No. The Population Dynamics embeddings are generated from aggregated, privacy-preserving signals. To ensure user privacy, we don't provide specific user traces, individual search histories, or raw movement patterns. The embeddings provide a latent representation of these behaviors, optimized for modeling and prediction, rather than raw analytics.
How do you select the search terms used to generate the embeddings?
We use Knowledge Graph (KG) entities rather than raw search queries. For example, queries like "taylor swift boyfriend" and "kc tight end" would both map to the same underlying KG entity ("Travis Kelce"). This approach is language-agnostic, captures broader semantic categories, and significantly enhances privacy.
Are the vector dimensions interpretable (for example, Is Dimension 5 "Coffee"?)?
No, the vectors are latent representations. Because the features are learned by the machine learning model, there is no simple semantic mapping or one-to-one translation from a final vector index to a specific source input. While we know which blocks of indices derive from which datasets (for example, indices 0–127 represent Search Trends), a specific index like Index 5 does not map to a single keyword. Instead, it represents a complex, abstract feature learned by the model.
Does the dataset include polygon boundaries (Shapefiles)?
No.

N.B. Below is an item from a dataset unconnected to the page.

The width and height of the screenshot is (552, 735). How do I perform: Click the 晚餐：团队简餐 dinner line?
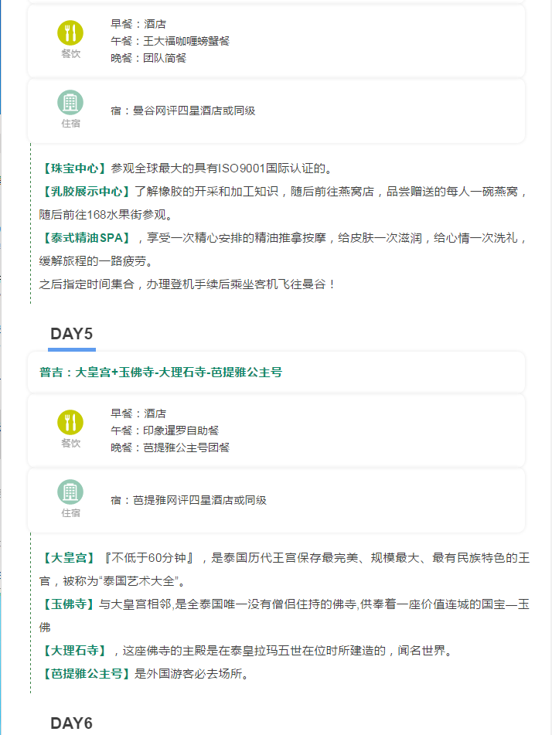tap(148, 58)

The dataset provides postal codes (geo_name) and their associated Place
IDs
(geo_id), but it doesn't include raw polygon geometries (such as WKT).
Depending on your use case, we recommend the following approaches:
- For Visualization on Google Maps: You can use the Place IDs provided in geo_id to style and render the boundaries directly on a map using Data-driven Styling. While these boundaries are ideal for visual display, they cannot be exported as raw geometry files.
- For Spatial Joins & Analysis: If you need raw spatial polygons, we recommend joining this dataset with public boundary datasets (such as those available in BigQuery public datasets) using the geo_name postal code.
What is the time window of the embeddings dataset?
The PDI embeddings are updated monthly with each new month appended to the
dataset. Data is represented using the snapshot_date column (formatted as
YYYY-MM-DD), providing a stable baseline that reflects the behavioral and
physical fingerprint of a location for that given month.